Data Brokers Accused of Illegal User Tracking
The US Federal Trade Commission (FTC) has filed actions against two US-based data brokers for allegedly engaging in illegal tracking of users' location data. The data was reportedly used to trace individuals in sensitive locations such as hospitals, churches, military bases, and other protected areas. It was then sold for purposes including advertising, political campaigns, immigration enforcement, and government use.
Mobilewalla's Allegations
The Georgia-based data broker, Mobilewalla, has been accused of tracking residents of domestic abuse shelters and protestors during the George Floyd demonstrations in 2020. According to the FTC, Mobilewalla allegedly attempted to identify protestors’ racial identities by tracing their smartphones. The company’s actions raise serious privacy and ethical concerns.

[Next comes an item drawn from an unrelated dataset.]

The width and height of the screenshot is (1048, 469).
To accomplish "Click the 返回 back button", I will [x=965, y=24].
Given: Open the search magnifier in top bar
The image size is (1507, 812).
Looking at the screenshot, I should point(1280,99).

Gravy Analytics and Venntel's Accusations
The FTC also suspects Gravy Analytics and its subsidiary Venntel of misusing customer location data without consent. Reports indicate they used this data to “unfairly infer health decisions and religious beliefs,” as highlighted by TechCrunch. These actions have drawn criticism for their potential to exploit sensitive personal information.
Unlawful Data Collection Practices
The FTC revealed that Gravy Analytics collected over 17 billion location signals from more than 1 billion smartphones daily. The data was allegedly sold to federal law enforcement agencies such as the Drug Enforcement Agency (DEA), the Department of Homeland Security (DHS), and the Federal Bureau of Investigation (FBI).

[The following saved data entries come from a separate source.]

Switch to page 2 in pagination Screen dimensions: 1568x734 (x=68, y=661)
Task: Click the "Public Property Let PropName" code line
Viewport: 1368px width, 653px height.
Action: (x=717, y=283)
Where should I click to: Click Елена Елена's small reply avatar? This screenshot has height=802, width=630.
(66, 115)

Samuel Levine, Director of the FTC’s Bureau of Consumer Protection, stated, “Surreptitious surveillance by data brokers undermines our civil liberties and puts servicemembers, union workers, religious minorities, and others at risk. This is the FTC’s fourth action this year challenging the sale of sensitive location data, and it’s past time for the industry to get serious about protecting Americans’ privacy.”
FTC's Settlements
As part of two settlements announced by the FTC, Mobilewalla and Gravy Analytics will cease collecting sensitive location data from customers. They are also required to delete the historical data they have amassed about millions of Americans over time.
The settlements mandate that the companies establish a sensitive location data program to identify and restrict tracking and disclosing customer information from specific locations. These protected areas include religious organizations, medical facilities, schools, and other sensitive sites.
Additionally, the FTC’s order requires the companies to maintain a supplier assessment program to ensure consumers have provided consent for the collection and use of data that reveals their precise location or mobile device information.